Katharina Goetze is an IWPR reporter in London.


BRIEFLY NOTED:

HAGUE PROSECUTOR REPORTEDLY SET TO PRAISE BELGRADE

Belgrade media say leaked report commends Serbia for “substantial progress in 
cooperation” with tribunal. 

By Aleksandar Roknic in Belgrade

Belgrade could be a step closer to European integration next month as a result 
of an allegedly positive report on its cooperation with international justice 
said to have been leaked to Serbian media this week.

In the three-page report which seems to be written by Serge Brammertz, the 
Hague tribunal chief prosecutor reportedly said that Serbia had made 
“substantial progress” in its cooperation with his office. 

Brammertz is set to present his conclusions on Belgrade’s cooperation to the 
United Nations Security Council, UNSC, on December 12.

While a positive assessment from the prosecutor is crucial to Serbia’s hopes of 
one day joining the European Union, observers say the country cannot make real 
strides towards accession until authorities hand over the remaining two 
fugitives – Ratko Mladic and Goran Hadzic.

In April, Belgrade signed a Stabilisation and Association Agreement, SAA - the 
first step towards full EU membership for Serbia. 

However, the Netherlands, with the support of Belgium, is insisting that the 
fugitives be delivered before the agreement is implemented. Most other members, 
meanwhile, would like it to go ahead as a gesture of good will towards Serbia, 
even without the fugitives in the dock.

According to Serbian media this week, Brammertz said that during a visit to 
Serbia earlier in the month, the authorities had presented serious operational 
plans for capturing the two men.

The prosecutor allegedly stated in the report that state agencies tasked with 
tracking down the fugitives had increased their efforts and were currently 
conducting more active and widespread searches.

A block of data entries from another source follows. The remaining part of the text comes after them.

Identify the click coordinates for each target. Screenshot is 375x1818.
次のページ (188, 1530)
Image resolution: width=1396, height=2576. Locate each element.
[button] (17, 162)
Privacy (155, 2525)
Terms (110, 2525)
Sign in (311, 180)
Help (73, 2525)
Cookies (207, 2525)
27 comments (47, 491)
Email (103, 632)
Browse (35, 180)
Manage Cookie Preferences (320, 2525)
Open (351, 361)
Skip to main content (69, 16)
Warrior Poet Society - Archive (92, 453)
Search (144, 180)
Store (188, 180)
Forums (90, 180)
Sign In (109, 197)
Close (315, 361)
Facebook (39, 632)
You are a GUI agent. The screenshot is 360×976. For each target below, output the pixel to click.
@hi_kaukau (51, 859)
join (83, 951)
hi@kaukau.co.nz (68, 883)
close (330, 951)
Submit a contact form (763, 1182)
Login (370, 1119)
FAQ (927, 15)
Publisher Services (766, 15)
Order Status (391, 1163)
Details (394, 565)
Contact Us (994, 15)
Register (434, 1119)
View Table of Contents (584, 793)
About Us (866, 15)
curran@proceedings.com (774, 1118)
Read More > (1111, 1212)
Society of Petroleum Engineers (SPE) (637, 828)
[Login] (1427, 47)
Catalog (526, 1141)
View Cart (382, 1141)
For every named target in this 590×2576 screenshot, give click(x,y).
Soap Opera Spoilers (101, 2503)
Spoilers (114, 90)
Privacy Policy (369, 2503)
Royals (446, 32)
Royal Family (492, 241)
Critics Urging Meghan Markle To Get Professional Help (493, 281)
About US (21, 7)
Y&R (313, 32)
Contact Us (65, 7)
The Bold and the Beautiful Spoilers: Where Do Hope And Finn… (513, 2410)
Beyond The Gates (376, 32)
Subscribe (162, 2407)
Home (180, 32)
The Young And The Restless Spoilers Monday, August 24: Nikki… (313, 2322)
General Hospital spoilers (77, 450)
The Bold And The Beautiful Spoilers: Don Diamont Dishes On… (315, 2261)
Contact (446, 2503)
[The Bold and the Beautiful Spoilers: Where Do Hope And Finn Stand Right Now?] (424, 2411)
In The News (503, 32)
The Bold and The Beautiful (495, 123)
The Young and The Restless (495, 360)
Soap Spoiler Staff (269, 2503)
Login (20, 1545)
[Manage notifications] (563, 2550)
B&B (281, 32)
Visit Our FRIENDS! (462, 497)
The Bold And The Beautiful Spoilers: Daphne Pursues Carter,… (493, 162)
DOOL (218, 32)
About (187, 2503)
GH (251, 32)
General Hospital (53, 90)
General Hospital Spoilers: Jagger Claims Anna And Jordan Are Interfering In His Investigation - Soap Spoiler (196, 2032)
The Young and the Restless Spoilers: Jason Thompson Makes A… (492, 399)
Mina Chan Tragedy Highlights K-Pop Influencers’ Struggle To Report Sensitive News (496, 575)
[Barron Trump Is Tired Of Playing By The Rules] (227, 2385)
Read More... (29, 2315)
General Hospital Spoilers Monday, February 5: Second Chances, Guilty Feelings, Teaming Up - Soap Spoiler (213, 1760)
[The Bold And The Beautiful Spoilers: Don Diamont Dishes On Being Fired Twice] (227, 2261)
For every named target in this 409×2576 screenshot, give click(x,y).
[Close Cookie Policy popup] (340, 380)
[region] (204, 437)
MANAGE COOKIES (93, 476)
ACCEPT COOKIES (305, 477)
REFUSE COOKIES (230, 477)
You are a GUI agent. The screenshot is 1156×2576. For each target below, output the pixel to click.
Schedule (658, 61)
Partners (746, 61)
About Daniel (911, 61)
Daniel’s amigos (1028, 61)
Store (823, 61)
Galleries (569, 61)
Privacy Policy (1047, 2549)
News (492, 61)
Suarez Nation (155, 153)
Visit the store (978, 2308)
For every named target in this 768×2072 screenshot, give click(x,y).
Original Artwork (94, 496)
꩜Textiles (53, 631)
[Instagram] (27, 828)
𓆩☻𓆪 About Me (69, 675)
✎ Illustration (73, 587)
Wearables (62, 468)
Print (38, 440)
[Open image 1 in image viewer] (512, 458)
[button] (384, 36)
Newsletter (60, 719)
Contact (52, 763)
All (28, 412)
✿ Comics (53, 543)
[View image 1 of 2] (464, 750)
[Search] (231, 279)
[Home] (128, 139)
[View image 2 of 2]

“Planning and coordination between different security services, which were 
problematic in the past, have improved,” he is reported to have said. 

According to articles on the leaked report, Brammertz also wrote that Serbia’s 
National Council for Cooperation with the Tribunal had played a key role in 
providing documents. 

“Some progress has also been achieved in obtaining access to state security 
agency archives,” the Serbian media quote him as saying. 

In addition, the chief prosecutor is reported to have said there was serious 
concern about alleged threats being made to witnesses, some of whom had 
cancelled their testimony.
The Belgrade press says Brammertz wants the Serbian authorities to create an 
atmosphere that would facilitate the appearance of witnesses in ongoing and 
future trials. 

This week, Olga Kavran, spokeswoman for the tribunal’s Office of the 
Prosecutor, OTP, could not confirm whether the alleged leaked document, 
reported in the Serbian media, was authentic.

She told IWPR that Brammertz’s report had been sent to the UN and it was up to 
them to decide when to release it. 

She added that she expected this to happen in the next two weeks, ahead of 
Brammertz’s trip to New York.

Aleksandar Roknic is an IWPR-trained reporter in Belgrade.